My first version is:

```
uint32_t reverseBits(uint32_t n) {
uint32_t res = 0;
for (int i = 0; i < 31; i++) {
res |= (n & 1);
n >>= 1; res <<= 1;
}
res |= (n & 1);
return res;
}
```

And this works pretty well. 4ms.

After that, I replaced

```
for (int i = 0; i < 31; i++)
```

with

```
for (int i = 31; i > 0; i--)
```

This works in 3ms.

I'm not very familiar with x86 assembly and I only know MIPS.

Comparing with zero is, well at least in my opinion, faster. (Please comment if I'm wrong.)

After that, I thought we could do loop expand, just as compilers do.

So the next version is:

```
uint32_t reverseBits(uint32_t n) {
uint32_t res = 0;
// repeat 31 times
res |= (n & 1); n >>= 1; res <<= 1;
res |= (n & 1); n >>= 1; res <<= 1;
res |= (n & 1); n >>= 1; res <<= 1;
res |= (n & 1); n >>= 1; res <<= 1;
....
res |= (n & 1); n >>= 1; res <<= 1;
return res | (n & 1);
}
```

Well it turns out to be slightly slower, 4ms. I don't know why.
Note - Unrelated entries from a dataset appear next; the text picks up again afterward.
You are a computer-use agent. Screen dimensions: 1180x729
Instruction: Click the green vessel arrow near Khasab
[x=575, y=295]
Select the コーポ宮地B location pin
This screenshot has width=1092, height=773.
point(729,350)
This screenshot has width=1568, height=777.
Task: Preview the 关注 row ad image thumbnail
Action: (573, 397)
I tried to figure out some loop-free solution and failed. (Please comment if there is any)

So my last version is

```
uint32_t reverseBits(uint32_t n) {
uint32_t res = 0;
for (int i = 31; i > 0; i--) {
res |= (n & 1);
n >>= 1; res <<= 1;
}
return res | (n & 1);
}
```

Almost the same as the second one but it magically works in 2ms.

I'm not sure if OJ's time measurement is precise enough, and I don't think caching is a good idea since this function would be called millions of times, searching would takes more time than just reversing it.

**EDIT:**

I found this one on Stack Overflow:

```
uint32_t reverseBits(uint32_t x) {
x = ((x >> 1) & 0x55555555u) | ((x & 0x55555555u) << 1);
x = ((x >> 2) & 0x33333333u) | ((x & 0x33333333u) << 2);
x = ((x >> 4) & 0x0f0f0f0fu) | ((x & 0x0f0f0f0fu) << 4);
x = ((x >> 8) & 0x00ff00ffu) | ((x & 0x00ff00ffu) << 8);
x = ((x >> 16) & 0xffffu) | ((x & 0xffffu) << 16);
return x;
}
```

And it works in 3ms. Could someone explain it?